Mrs. Sowerberry burst into a flood of tears. 
This flood of tears left Mr. Sowerberry no alternative. If he had hesitated for one instant to punish Oliver most severely, it must be quite clear to every experienced reader that he would have been, according to all precedents in disputes of matrimony established, a brute, an unnatural husband, an insulting creature, a base imitation of a man, and various other agreeable characters too numerous for recital within the limits of this chapter. To do him justice, he was, as far as his power went- it was not very extensive- kindly disposed towards the boy; perhaps, because it was his interest to be so; perhaps, because his wife disliked him. The flood of tears, however, left him no resource; so he at once gave him a drubbing, which satisfied even Mrs. Sowerberry herself, and rendered Mr. Bumble's subsequent application of the parochial cane, rather unnecessary. For the rest of the day, he was shut up in the back kitchen, in company with a pump and a slice of bread; and, at night, Mrs. Sowerberry, after making various remarks outside the door, by no means complimentary to the memory of his mother, looked into the room, and, amidst the jeers and pointings of Noah and Charlotte, ordered him up stairs to his dismal bed. 

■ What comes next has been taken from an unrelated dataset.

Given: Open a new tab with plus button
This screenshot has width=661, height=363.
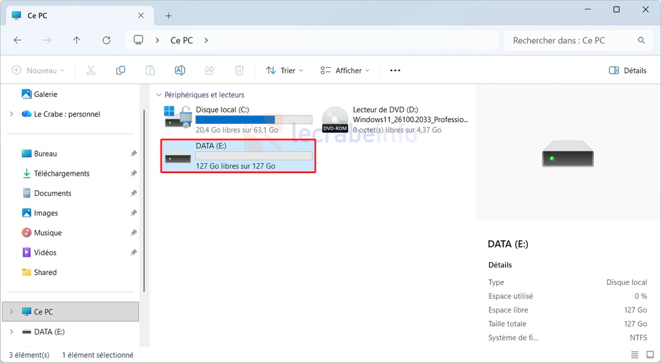Looking at the screenshot, I should 168,16.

It was not until he was left alone in the silence and stillness of the gloomy workshop of the undertaker, that Oliver gave way to the feelings which the day's treatment may be supposed likely to have awakened in a mere child. He had listened to their taunts with a look of contempt; he had borne the lash without a cry: for he felt that pride swelling in his heart which would have kept down a shriek to the last, though they had roasted him alive. But now, when there were none to see or hear him, he fell upon his knees on the floor; and, hiding his face in his hands, wept such tears as, God send for the credit of our nature, few so young may ever have cause to pour out before him! 
For a long time, Oliver remained motionless in this attitude. The candle was burning low in the socket when he rose to his feet. Having gazed cautiously round him, and listened intently, he gently undid the fastenings of the door, and looked abroad. 

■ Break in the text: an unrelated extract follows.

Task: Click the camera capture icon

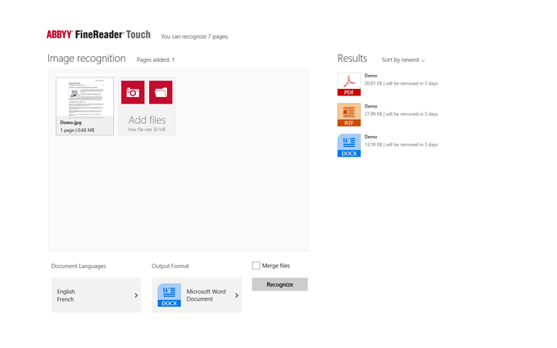Action: [x=133, y=92]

It was a cold, dark night. The stars seemed, to the boy's eyes, farther from the earth than he had ever seen them before; there was no wind; and the sombre shadows thrown by the trees upon the ground, looked sepulchral and deathlike, from being so still. He softly reclosed the door. Having availed himself of the expiring light of the candle to tie up in a handkerchief the few articles of wearing apparel he had, sat himself down upon a bench, to wait for morning. 
With the first ray of light that struggled rough the crevices in the shutters, Oliver arose, and again unbarred the door. One timid look around- one moment's pause of hesitation- he had closed it behind him, and was in the open street. 
He looked to the right and to the left, uncertain whither to fly. He remembered to have seen the waggons, as they went out, toiling up the hill. He took the same route; and arriving at a footpath across the fields: which he knew, after some distance, led out again into the road: struck into it, and walked quickly on. 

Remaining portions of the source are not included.